Abstract
Purpose :
To describe the patient's profile regarding intraocular lens (IOL) selection, either multifocal or monofocal. And their differences in age, sex, ocular surgery, IOL power and visual acuities.
Methods :
Evaluation of 34 randomly selected presbyopic patients that underwent phaco with intraocular lens (IOL) implantation, 17 with multifocal lens (group 1; G1) and the rest with monofocal lens (group 2; G2) in 2020 at Zambrano Hellion Medical Center, Tecnologico de Monterrey. Patients were evaluated for age, sex, previous ocular or refractive surgery, time from surgery proposal to IOL implantation (TSPTI), time to fellow eye surgery, LogMAR preoperative best uncorrected visual acuity (BUVA) and best corrected visual acuity (BCVA), IOL power, tenth day postoperative visual acuity (VA10), and wether residual ametropia was present.
Results :
From the total 34 patients, 52.9% (n= 18) were female and 47.06% (n= 16) male. Mean age at surgery was 62.55 ± 11.04 years, 59.35 ± 8.06 for G1 and 65.76 ± 12.83 for G2 (p= 0.09). Of all records, 26.4% (n= 9) had previous ocular surgery, 23.5% in G1 and 29.4% of G2 (p= 0.70), but six had previous refractive surgery, 17.6% in G1 and 17.6% in G2 (p= 1.0).

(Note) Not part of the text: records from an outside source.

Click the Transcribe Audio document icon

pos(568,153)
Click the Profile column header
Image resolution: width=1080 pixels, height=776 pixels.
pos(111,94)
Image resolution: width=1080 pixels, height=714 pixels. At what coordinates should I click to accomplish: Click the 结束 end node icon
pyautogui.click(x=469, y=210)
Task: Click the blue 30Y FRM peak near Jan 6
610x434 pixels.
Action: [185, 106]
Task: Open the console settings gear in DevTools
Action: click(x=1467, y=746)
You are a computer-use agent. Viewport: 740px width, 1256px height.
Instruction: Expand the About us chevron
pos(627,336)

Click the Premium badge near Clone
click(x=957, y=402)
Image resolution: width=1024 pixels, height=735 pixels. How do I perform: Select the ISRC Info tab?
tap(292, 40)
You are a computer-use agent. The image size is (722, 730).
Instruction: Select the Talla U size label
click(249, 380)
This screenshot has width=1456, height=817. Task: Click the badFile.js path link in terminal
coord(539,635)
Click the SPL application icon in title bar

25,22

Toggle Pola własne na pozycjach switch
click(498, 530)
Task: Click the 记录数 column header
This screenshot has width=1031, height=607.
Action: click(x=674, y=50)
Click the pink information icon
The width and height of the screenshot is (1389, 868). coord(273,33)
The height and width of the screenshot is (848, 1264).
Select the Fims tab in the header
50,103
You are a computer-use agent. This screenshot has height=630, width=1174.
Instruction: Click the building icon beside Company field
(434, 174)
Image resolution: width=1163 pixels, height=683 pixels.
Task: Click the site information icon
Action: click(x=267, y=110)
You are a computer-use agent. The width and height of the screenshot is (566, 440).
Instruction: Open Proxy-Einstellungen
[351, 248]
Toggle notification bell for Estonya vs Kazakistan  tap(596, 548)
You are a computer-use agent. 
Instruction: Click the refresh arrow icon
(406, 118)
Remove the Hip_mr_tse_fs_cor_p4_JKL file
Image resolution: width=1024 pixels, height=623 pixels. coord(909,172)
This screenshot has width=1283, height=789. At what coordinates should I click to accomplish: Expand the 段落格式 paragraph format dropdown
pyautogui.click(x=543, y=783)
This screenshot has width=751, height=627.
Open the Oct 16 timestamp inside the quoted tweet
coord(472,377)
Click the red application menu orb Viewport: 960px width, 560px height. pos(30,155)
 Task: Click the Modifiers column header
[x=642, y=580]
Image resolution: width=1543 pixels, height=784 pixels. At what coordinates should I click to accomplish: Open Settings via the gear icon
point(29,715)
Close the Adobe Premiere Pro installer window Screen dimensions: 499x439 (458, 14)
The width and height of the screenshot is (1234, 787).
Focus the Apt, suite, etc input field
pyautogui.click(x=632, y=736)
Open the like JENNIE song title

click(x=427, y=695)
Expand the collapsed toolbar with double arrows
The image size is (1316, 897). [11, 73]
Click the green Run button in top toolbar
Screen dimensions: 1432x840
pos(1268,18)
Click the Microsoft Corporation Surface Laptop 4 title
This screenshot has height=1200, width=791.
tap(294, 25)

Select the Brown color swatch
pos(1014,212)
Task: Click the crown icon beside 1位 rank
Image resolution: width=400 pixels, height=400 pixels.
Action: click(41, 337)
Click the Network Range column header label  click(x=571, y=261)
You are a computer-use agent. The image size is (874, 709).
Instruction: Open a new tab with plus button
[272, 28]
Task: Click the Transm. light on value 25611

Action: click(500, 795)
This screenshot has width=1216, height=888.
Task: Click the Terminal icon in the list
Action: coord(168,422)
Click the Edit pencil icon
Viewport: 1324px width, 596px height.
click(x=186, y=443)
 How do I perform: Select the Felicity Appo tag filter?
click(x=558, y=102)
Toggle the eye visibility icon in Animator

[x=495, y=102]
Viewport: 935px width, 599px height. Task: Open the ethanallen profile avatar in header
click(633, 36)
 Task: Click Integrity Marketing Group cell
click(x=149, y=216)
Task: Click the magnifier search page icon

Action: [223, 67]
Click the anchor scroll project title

TSPTI was 46 median IQR days, 51 days in G1 and 35 days in G2 (p= 0.18). Half (n= 17, 64.7% of G1 and 35.29% of G2) of patients had fellow eye surgery in 35 MdnIQR days, 35 days for G1 and 40 days for G2 (p= 0.51).
BUVA before surgery was 0.5 MdnIQR with a preoperative BCVA of 0.1 MdnIQR. G1 had better BUVA (0.4, p= 0.015) and BCVA (0, p= 0.0007) in comparison to G2 BUVA (0.9) and BCVA (0.3).
Mean IOL power was 21.50 ± 4.3 D. IOL power was greater (p= 0.017) in G1 (mean SD 22.75 ± 3.6 D) than in G2 (mean SD 19.93 ± 4.6 D).
The sample VA10 was 0 MdnIQR. G1 had better (p= 0.036) VA10 (0) compared to G2 (0.2).
Residual ametropia was found in 9 patients, 10.7% in G1 and 26.1% in G2 (p= 0.15).
Conclusions :
Age, sex and previous surgeries were not significant between groups. G2 had a tendency to have a faster TSPTI, but a slower time to fellow eye surgery. G1 had significantly better BUVA and BCVA preoperatively, as well as better VA10 than G2 with less incidence of residual ametropia, at the expense of greater IOL power requirement. IOL type selection is due to the patients perspective and desire to achieve the best possible visual acuity.
This is a 2021 ARVO Annual Meeting abstract.